On appréciera notamment les scènes à plusieurs niveaux de lecture. Par exemple, lorsque Basie (John Malkovitch), ramasse à la pèle quelques gravas aux pieds de son protégé Jim (Christian Bale), il illustre aussi son intention de le sortir du pétrin et de déblayer, quelque part, le chemin du jeune anglais dont il apprécie les manières et la possibilité de lui trouver quelques affaires. Et cette autre scène où les nantis occidentaux n'ont pas d'autre choix que de passer sur un pont pour rejoindre une fête, en croisant la foule pauvre, affamée et en pleine rébellion, faisant front à leurs costumes déplacés et extravagants, au sein de leurs voitures de luxe, dans un même et unique plan. La confrontation qui symbolise la rébellion est claire.

2) Points faibles
A cette double narration, un autre objectif vient aider notre héros à s'accomplir. Très jeune, bercé par la vue d'avions dans le ciel, admiratif, il ne cesse de vouloir un jour les toucher à défaut de pouvoir les piloter. Il se prend à jouer alors souvent d'un avion de papier, qui l'amènera face à différentes situations parfois cocasses (affront d'un groupe de militaires menaçants, perte de ses parents).

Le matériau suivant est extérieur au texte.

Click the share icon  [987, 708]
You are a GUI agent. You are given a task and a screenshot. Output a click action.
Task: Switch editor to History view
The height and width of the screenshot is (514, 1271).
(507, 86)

C'est le travers du héros qui le conduit à perdre la raison et l'oblige à trouver le moyen de se réaliser. Mais cet objectif apparaît trop secondaire et assez peu organique. Il ne sert en fin de compte qu'à perdre le fil ou à modérer la cruauté de la guerre, et à la rendre plus poétique sans doute dans le regard de l'enfant. Le fil conducteur de l'avion de papier ne trouve en effet de réalisation que dans la vue véritable d'une attaque aérienne par le jeune Jim. L'attaque du camp de concentration où était placé le gamin, clou de l'histoire à la suite des événements d'Hiroshima, aurait pu se faire sans lui.
De même, l'enfant subit un peu beaucoup l'histoire avant de se révéler enfin, dans la dernière demie-heure. Certes, il est jeune et l'on concède que passer d'un cocon bourgeois à l'autonomie d'un aventurier adulte, il y en a des épreuves à vivre. Mais le spectateur, lui, reste en attente d'action émanant de son héros ! 

3) Le même scénario, réécrit
Pour que la démarche du jeune Jim apparaisse plus active, il aurait fallu que l'enjeu de sa mort se manifeste de manière plus menaçante encore, par des attaques répétées plus évidentes, moins suggérées. De même, pour que sa petite histoire se lie avec la grande, il aurait fallu qu'une action de sa part influe le déroulement des événements. Par exemple, son amitié avec quelques enfants japonais aurait pu attendrir de manière plus effective encore les militaires des deux parties opposées et introduire quelques conciliations réciproques. Le point de vue du réalisateur et des auteurs a bien été de rester sur le regard de l'enfant, tout en reprenant les faits réels de l'histoire, mais tous les spectateurs ne sont pas des enfants et un récit n'est pas que l'histoire. Ce film peut donc paraître long, malgré ses scènes mémorables et la sensibilité de son principal personnage.